For some reason on clouddumps1002, the ferm service is being started (corrective, stopped -> running) on every puppet run:

Notice: /Stage[main]/Ferm/Service[ferm]/ensure: ensure changed 'stopped' to 'running' (corrective)

This does not happen on other hosts. I just noticed it while verifying unrelated patches.

In general "resources change on every puppet run" used to be an Icinga alert and this being ferm-related seems to make it more important than other ones of this type.

Event Timeline

via elimination I've convinced myself that the issue here is 10_dumps_rsyncd :

# Autogenerated by puppet. DO NOT EDIT BY HAND!
#
# 
&R_SERVICE(tcp, 873, @resolve((mwlog1002.eqiad.wmnet mwlog2002.codfw.wmnet phab1004.eqiad.wmnet dumpsdata1001.eqiad.wmnet dumpsdata1002.eqiad.wmnet dumpsdata1003.eqiad.wmnet clouddumps1001.wikimedia.org clouddumps1002.wikimedia.org stat1006.eqiad.wmnet stat1007.eqiad.wmnet wdqs1009.eqiad.wmnet wcqs2001.codfw.wmnet wdqs2009.codfw.wmnet sagres.c3sl.ufpr.br sagres.c3sl.ufpr.br poincare.acc.umu.se ftp.acc.umu.se mirror.accum.se poincare.acc.umu.se ftp.acc.umu.se mirror.accum.se ftpmirror.your.org ftpmirror-ae0-4.us.your.org ftpmirror.your.org crcdtn01.crc.nd.edu wmrsync.crc.nd.edu wikimedia.mirror.us.dev wikimedia.mirror.us.dev 65.19.157.35 wikimedia.bringyour.com wikimedia.bringyour.com mirror.clarkson.edu mirror.clarkson.edu wikipedia.mirror.pdapps.org wikipedia.mirror.pdapps.org)));

Likely because one or more of those can't be resolved.

The troublesome entries are:

ftp.acc.umu.se
mirror.accum.se
ftp.acc.umu.se
mirror.accum.se

And yeah, each is in there twice, but being in twice is not causing the issue.

I don't see any real problem with those hosts other than that they're duplicates of each other. Seems like a ferm bug.

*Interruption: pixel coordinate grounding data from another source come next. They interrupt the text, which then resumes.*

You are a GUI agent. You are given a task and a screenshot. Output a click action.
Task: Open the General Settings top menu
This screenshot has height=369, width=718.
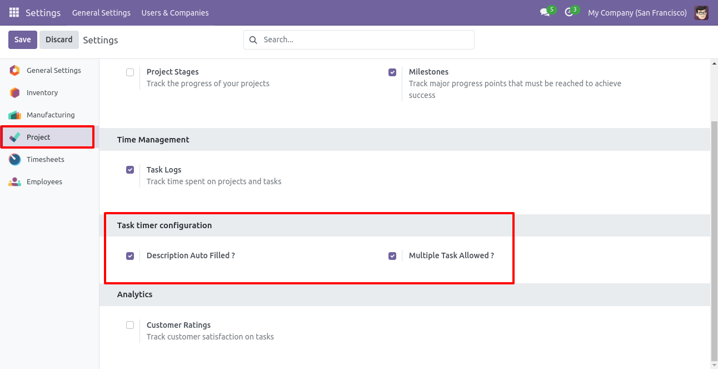point(101,13)
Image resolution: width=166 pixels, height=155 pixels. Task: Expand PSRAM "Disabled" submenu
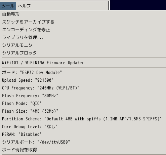coord(83,134)
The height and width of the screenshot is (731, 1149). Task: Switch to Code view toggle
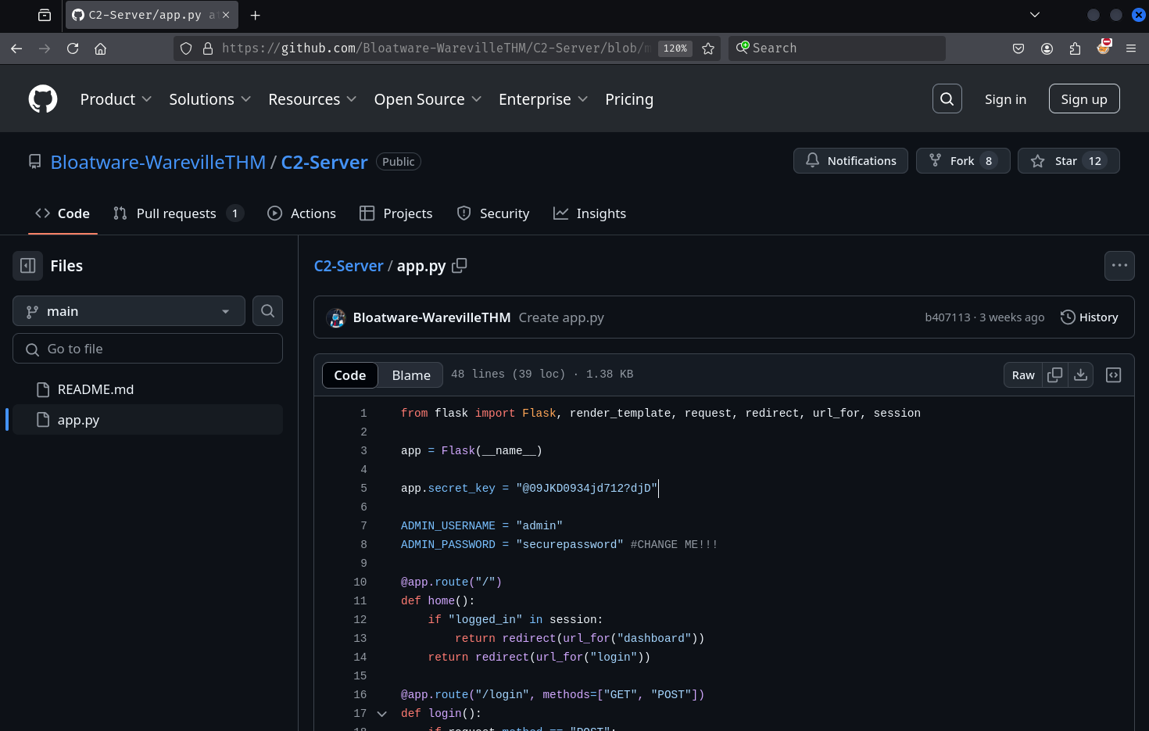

@Andrew Is it not maybe 65.19.157.35 ? Because that is the only IP in there and it fails to resolve:

[clouddumps1002:/etc/ferm/conf.d] $ host 65.19.157.35
Host 35.157.19.65.in-addr.arpa. not found: 3(NXDOMAIN)

all others work but this:

for host in mwlog1002.eqiad.wmnet mwlog2002.codfw.wmnet phab1004.eqiad.wmnet dumpsdata1001.eqiad.wmnet dumpsdata1002.eqiad.wmnet dumpsdata1003.eqiad.wmnet clouddumps1001.wikimedia.org clouddumps1002.wikimedia.org stat1006.eqiad.wmnet stat1007.eqiad.wmnet wdqs1009.eqiad.wmnet wcqs2001.codfw.wmnet wdqs2009.codfw.wmnet sagres.c3sl.ufpr.br sagres.c3sl.ufpr.br poincare.acc.umu.se ftp.acc.umu.se mirror.accum.se poincare.acc.umu.se ftp.acc.umu.se mirror.accum.se ftpmirror.your.org ftpmirror-ae0-4.us.your.org ftpmirror.your.org crcdtn01.crc.nd.edu wmrsync.crc.nd.edu wikimedia.mirror.us.dev wikimedia.mirror.us.dev 65.19.157.35 wikimedia.bringyour.com wikimedia.bringyour.com mirror.clarkson.edu mirror.clarkson.edu wikipedia.mirror.pdapps.org; do host $host; done | grep NX


Host 35.157.19.65.in-addr.arpa. not found: 3(NXDOMAIN)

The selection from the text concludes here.